Imprecise final answer expression: For example, asking about the number of vertical lines, the model correctly gave values causing denominator to be zero “-3$ and $2$” in <answer>, but didn’t convert it to the final answer “2 lines”.

This indicates that the model has somewhat learned to “imitate” the format and framework of problem-solving, but its mathematical reasoning, calculation accuracy, and understanding of what the problem ultimately requires remain insufficient.

(c) How does the Qwen 2.5 Math 1.5B model perform on zero-shot baseline on the MATH dataset?

Submission: Summarize evaluation metrics in 1-2 sentences.

Based on the log metrics (mean_reward=0.0278, and completely correct ratio only 139/5000≈2.78%), this model has very weak zero-shot baseline performance on the MATH dataset, with extremely low overall accuracy in both format and answer, not yet capable of reliably solving complex math problems.

4 Supervised Fine-Tuning for MATH

Problem (sft_experiment): Run SFT on MATH dataset (2 points) (2 H100 hours)

1. Using Qwen 2.5 Math 1.5B base model, run SFT on reasoning SFT examples (provided in /data/a5-alignment/MATH/sft.jsonl), varying the number of unique examples in SFT in {128, 256, 512, 1024}, and using the full dataset. Tune learning rate and batch size to achieve at least 15% validation accuracy when using the full dataset.

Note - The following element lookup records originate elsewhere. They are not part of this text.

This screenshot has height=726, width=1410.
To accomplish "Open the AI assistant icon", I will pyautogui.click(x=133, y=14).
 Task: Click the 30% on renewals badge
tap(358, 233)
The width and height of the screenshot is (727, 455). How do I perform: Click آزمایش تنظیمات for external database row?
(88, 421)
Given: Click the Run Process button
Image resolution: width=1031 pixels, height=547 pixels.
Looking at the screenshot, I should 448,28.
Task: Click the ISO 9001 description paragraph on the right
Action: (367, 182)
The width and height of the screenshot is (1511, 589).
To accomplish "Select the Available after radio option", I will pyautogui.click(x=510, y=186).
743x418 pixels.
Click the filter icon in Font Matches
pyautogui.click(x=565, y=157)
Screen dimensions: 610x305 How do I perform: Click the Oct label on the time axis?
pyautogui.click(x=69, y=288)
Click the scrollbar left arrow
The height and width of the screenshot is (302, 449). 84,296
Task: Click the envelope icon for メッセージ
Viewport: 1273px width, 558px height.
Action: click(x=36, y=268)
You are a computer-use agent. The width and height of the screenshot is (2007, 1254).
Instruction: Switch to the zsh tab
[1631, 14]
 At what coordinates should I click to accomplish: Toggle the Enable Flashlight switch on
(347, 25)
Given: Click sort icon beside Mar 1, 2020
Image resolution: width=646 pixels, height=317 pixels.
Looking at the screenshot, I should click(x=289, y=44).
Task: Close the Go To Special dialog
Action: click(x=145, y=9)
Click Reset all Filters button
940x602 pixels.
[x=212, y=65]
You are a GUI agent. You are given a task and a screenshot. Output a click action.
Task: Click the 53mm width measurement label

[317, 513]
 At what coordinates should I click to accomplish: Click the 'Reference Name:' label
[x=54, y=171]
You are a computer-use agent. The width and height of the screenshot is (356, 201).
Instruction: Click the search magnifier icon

Submission: Validation accuracy curves associated with different dataset sizes.

Fewer SFT samples actually work better than more samples. Entropy also drops faster and lower. With more samples, the model becomes confused instead.

2. Filter reasoning SFT examples to include only those producing correct answers. Run SFT on the (full) filtered dataset and report the filtered dataset size and validation accuracy achieved.

Submission: Report dataset size and validation accuracy curve. Compare your findings with previous SFT experiments.

Experiment pending

5 Expert Iteration for MATH

Problem (expert_iteration_experiment): Run Expert Iteration on MATH dataset (2 points) (6 H100 hours)

Run expert iteration on the MATH dataset (provided in /data/a5-alignment/MATH/train.jsonl) using Qwen 2.5 Math 1.5B Base model, varying the number of rollouts per question G and number of epochs used in SFT step, using n_ei_steps = 5. Vary batch size for each expert iteration step (i.e., size of Db) in {512, 1024, 2048}. (You don’t need to try all possible combinations of these hyperparameters. Just enough to draw conclusions about each.) Record entropy of model responses during training. Make sure vLLM terminates generation at the second answer tag as done in SFT section.

Submissions:

Validation accuracy curves associated with different rollout configurations. Try at least 2 different rollout counts and epoch counts.
A model achieving at least 15% validation accuracy on MATH.
A short 2-sentence discussion comparing your performance with SFT performance, as well as performance across EI steps.
A plot showing entropy of model responses during training.